IPMI Monitoring Data Interruption Issue
Question
Title:IPMI Monitoring Data Interruption Issue
Description: After successfully configuring and establishing a normal monitoring connection for the physical machine via IPMI, we encountered an issue where data collection is interrupted after a period of time.
- The network connection remains stable, with no apparent abnormalities.
- We can successfully retrieve IPMI information using commands directly on the Hertzbeat machine.
- However, when clicking on "Edit Test," the connection fails with a timeout error.
This suggests there may be an underlying issue with the IPMI integration or Hertzbeat's ability to maintain the connection over time.
please help me! thanks.
标题:IPMI监控数据中断问题
描述: 通过IPMI成功配置并建立物理机的正常监控连接后,我们发现数据采集在一段时间后中断。
- 网络连接保持稳定,没有明显异常。
- 我们可以通过在Hertzbeat机器上直接使用命令成功获取IPMI信息。
- 然而,当点击“编辑测试”时,连接失败,提示超时错误。
请帮忙解决,谢谢。
2025-03-30 17:16:19.654 [metrics-task-timeout-monitor-0] ERROR org.apache.hertzbeat.collector.dispatch.CommonDispatcher Line:168 - [Collect Timeout]: id: 494961833735936 app: "ipmi" metrics: "Chassis" time: 1743326179654 code: TIMEOUT msg: "collect timeout"

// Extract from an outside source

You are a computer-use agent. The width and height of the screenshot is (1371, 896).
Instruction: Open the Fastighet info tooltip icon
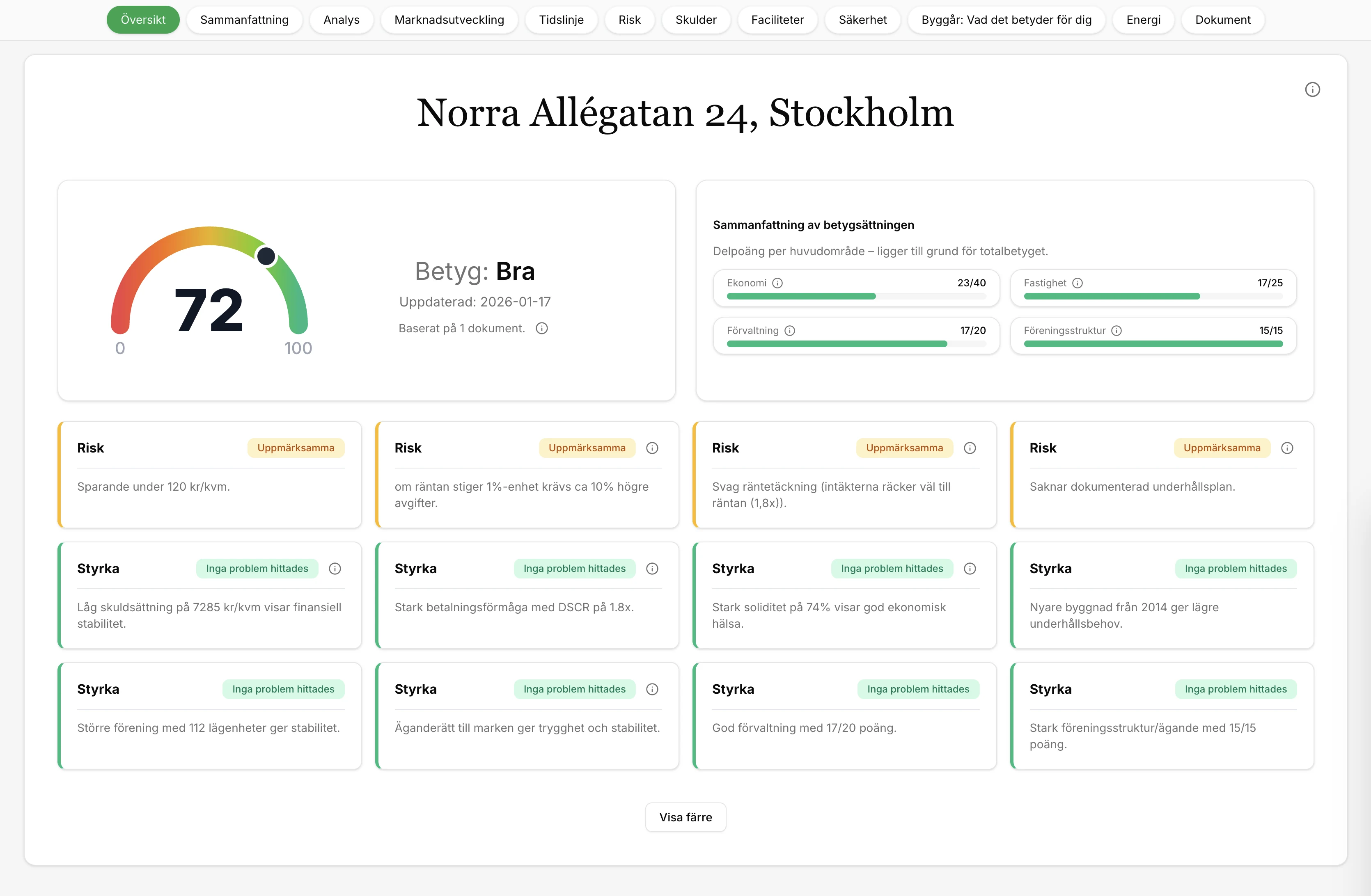pyautogui.click(x=1078, y=283)
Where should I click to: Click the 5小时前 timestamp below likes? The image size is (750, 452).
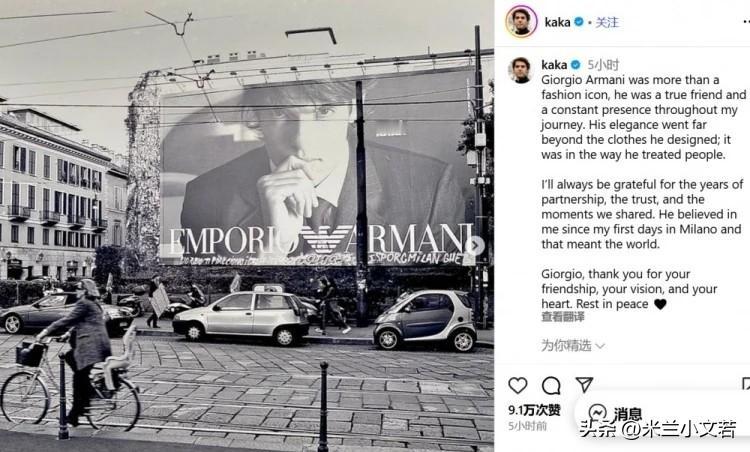[x=527, y=426]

2025-03-30 17:20:39.656 [metrics-task-timeout-monitor-0] ERROR org.apache.hertzbeat.collector.dispatch.CommonDispatcher Line:168 - [Collect Timeout]: id: 494961833735936 app: "ipmi" metrics: "Chassis" time: 1743326439656 code: TIMEOUT msg: "collect timeout"
2025-03-30 17:24:59.658 [metrics-task-timeout-monitor-0] ERROR org.apache.hertzbeat.collector.dispatch.CommonDispatcher Line:168 - [Collect Timeout]: id: 494961833735936 app: "ipmi" metrics: "Chassis" time: 1743326699658 code: TIMEOUT msg: "collect timeout"
2025-03-30 17:29:19.660 [metrics-task-timeout-monitor-0] ERROR org.apache.hertzbeat.collector.dispatch.CommonDispatcher Line:168 - [Collect Timeout]: id: 494961833735936 app: "ipmi" metrics: "Chassis" time: 1743326959660 code: TIMEOUT msg: "collect timeout"
2025-03-30 17:33:39.663 [metrics-task-timeout-monitor-0] ERROR org.apache.hertzbeat.collector.dispatch.CommonDispatcher Line:168 - [Collect Timeout]: id: 494961833735936 app: "ipmi" metrics: "Chassis" time: 1743327219663 code: TIMEOUT msg: "collect timeout"
hi @sdlwdong is there more log information? The current doesn't seem to tell what the problem is.
hi @gjjjj0101 please help take a look if have time, thanks.
hi @sdlwdong is there more log information? The current doesn't seem to tell what the problem is.
hi @gjjjj0101 please help take a look if have time, thanks.
@gjjjj0101 Hello, which service's log do you need to see? Please guide me. Thank you ! 您好,需要看哪个服务的日志?请指导一下谢谢。
I have located the problem now. When there is a problem with the communication network between the collector and the machine, the datagramChannel.receive() of nio used in the collector will not throw a network timeout exception, causing the manager's collection to time out. Therefore, the status is still up and the collection time is the earliest correct collection time.
So this is a bug, I am still designing how to solve it, if you have good suggestions please share with me.
The solutions can be: 1.Network Configuration Check:
# Verify network connectivity to BMC
ping <BMC_IP> -t # Continuous ping test
# Check for packet loss
mtr --report <BMC_IP>
2.IPMI Tool Validation:
# Test raw IPMI connectivity during failure periods
ipmitool -H <BMC_IP> -U <username> -P <password> -I lanplus chassis status
3.Hertzbeat Configuration Adjustments:
Increase timeout settings in hertzbeat.yml:
collector:
dispatch:
timeout: 30000
Since no exception like a timeout is thrown (as it’s using UDP), how about manually setting a specific timeout? If there’s no response within a certain period, we could treat it as a failed request.
V1.70 遇到了同样的问题。